Given text
Mini-exercise: What UNIX utility could you use to take the output of this program and produce a list of unique word pairs?

The next program (count_word_pairs.py) takes an extra step, and keeps track not just of which word pairs occur, but how many times each pair occurs. With this program, we can begin to see which word pairs are the most common in a given source text.

import sys

# will be a dictionary with tuples as keys, integers as values
pairs = dict()

for line in sys.stdin:

  # strip line, break into words
  line = line.strip()
  words = line.split(" ")

  # skip this line if there are fewer than two words on it
  if len(words) < 2:
    continue

  # iterate from 0 up to the length of the list minus one (so we don't
  # inadvertently grab elements from beyond the length of the list)
  for i in range(len(words) - 1):
    # find the pair; convert to tuple so we can use it as a dictionary key
    pair = tuple(words[i:i+2])

Provided data
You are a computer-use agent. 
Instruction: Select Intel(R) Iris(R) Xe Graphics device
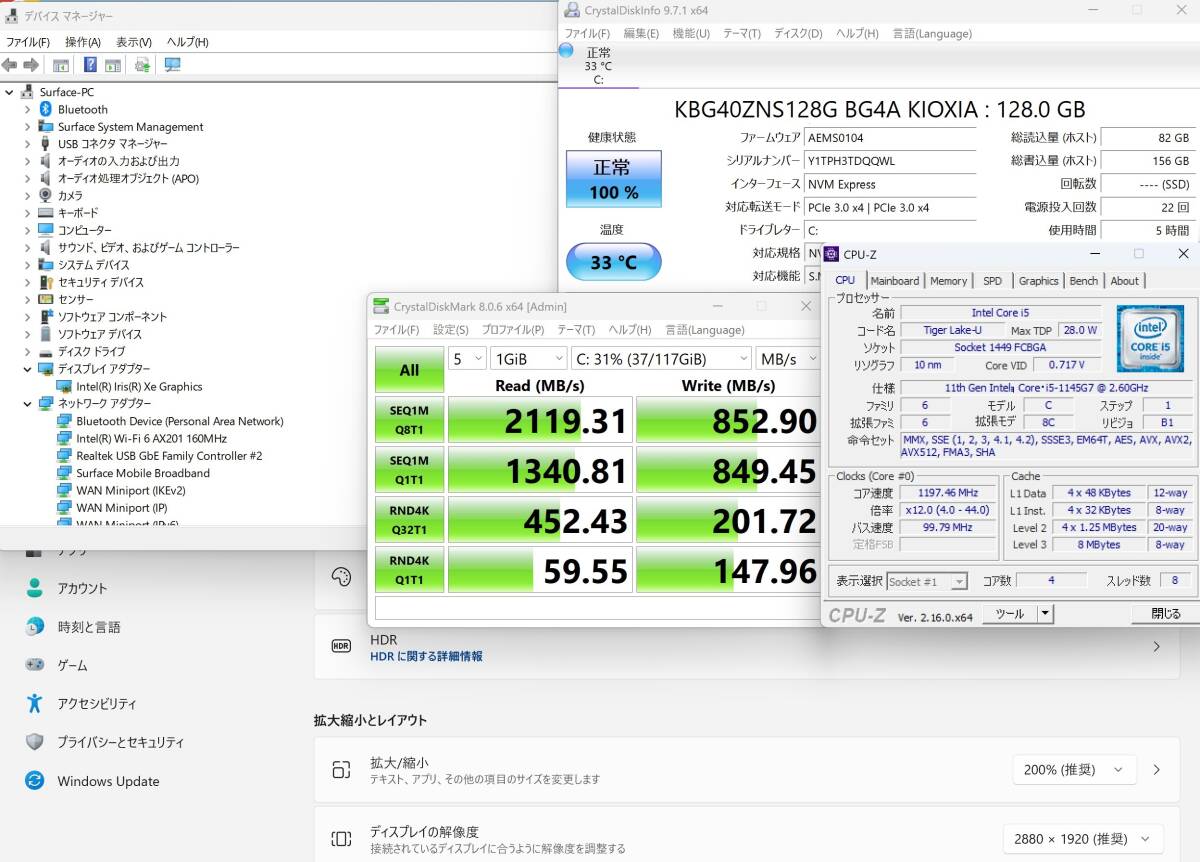139,387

Aim
In the word-pair counting program, explain why the loop over the word list stops at its length minus one.

Exercise solution
Each pair takes a word together with the word after it, so the last index has no following word. Stopping one short keeps the program from inadvertently grabbing elements beyond the length of the list.